Africanized bees release an anger pheromone. More bees means more attacks.

“Once one of the bees sting the subject then the other bees will try to attack that person. She will get stung 100 times 200 times. 1000 times could be lethal.”

“There have been a few rare cases actually seen at Good Sam where patients have had delayed affects,” says Dr. Kimberlie Graeme.

Dr. Graeme, a toxicologist with Banner Health suggests adults stung more than 100 times seek medical attention right away. Every child should be brought in to get checked out. Bee venom can be deadly.

“It can cause problems with your heart, it can cause liver failure, it can cause renal failure.”
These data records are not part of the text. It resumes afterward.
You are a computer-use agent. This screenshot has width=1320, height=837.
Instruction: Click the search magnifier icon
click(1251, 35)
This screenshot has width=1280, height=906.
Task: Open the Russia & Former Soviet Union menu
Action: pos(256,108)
“I guess I had some pretty bad times,” admits Betty.

Doctors spent nearly 6 hours removing the stingers from Betty’s body.

She spent two months in the hospital and a nursing home. She says her memory was affected as a result, but she's glad to put the attack behind her, hopeful no one else suffers the way she did.

Dr. Osman says if you put a queen honey bee into a swarm of killer bees they will eventually change and be nice bees.

Here's what everyone needs to know -- Dr. Osman says if you are attacked, run. He says you can run faster than a bee can fly.

Wash the area that has been stung. That could remove some of the anger pheromone and the other bees might not attack as a result.

Flick off the stinger -- don’t squeeze it that pumps more venom in. And if you see a swarm do not approach or bother it. Call an exterminator or bee keeper to remove it.